They are one dimensional, two dimensional, or three-dimensional and
composed of elements, each of which has 1, 2 or 4 components that may
be signed or unsigned 8 , 16 or 32 bit integers, 16 bit floats, or 32
bit floats. CUDA arrays are only accessible by kernels through texture
fetching as described in Texture Memory or surface reading and writing
as described in Surface Memory.
So in effect you have to use either texture functions or surface functions in kernels to access data in a cudaArray.
There are several performance benefit possibilities associated with using texturing. Texturing can imply interpolation (i.e. reading from a texture using floating point coordinates).

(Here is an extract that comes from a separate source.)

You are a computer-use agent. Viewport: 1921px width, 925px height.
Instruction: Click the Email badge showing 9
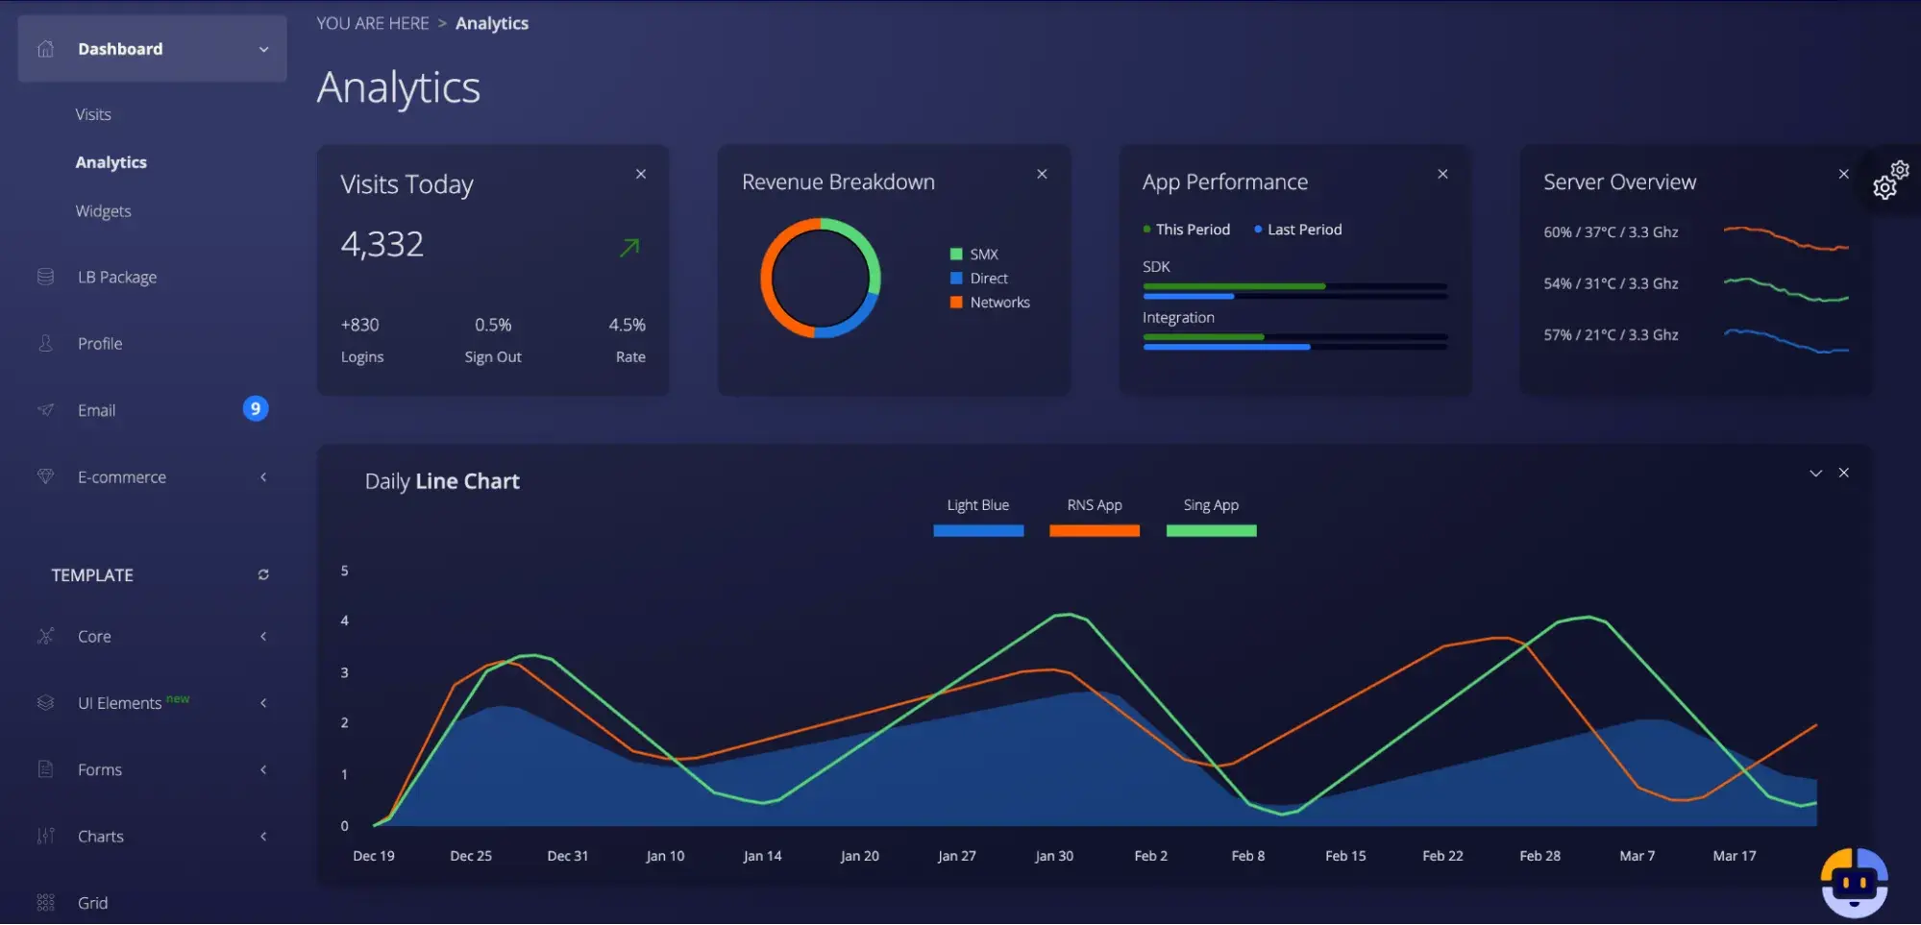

Any application that needs this kind of data interpolation may benefit from the HW interpolation engines inside the texture units on the GPU.
Another benefit, perhaps the most important for using texturing in arbitrary GPU codes, is the texture cache that backs up the textures stored in global memory. Texturing is a read-only operation, but if you have an array of read-only data, the texture cache may improve or otherwise extend your ability to access data rapidly. This generally implies that there must be data-locality/ data-reuse in your functions that are accessing data stored in the texturing mechanism. Texture data retrieved will not disrupt anything in the L1 cache, so generally this kind of data segmentation/optimization would be part of a larger strategy around data caching. If there were no other demands on L1 cache, the texture mechanism/cache does not provide faster access to data than if it were in the L1 already.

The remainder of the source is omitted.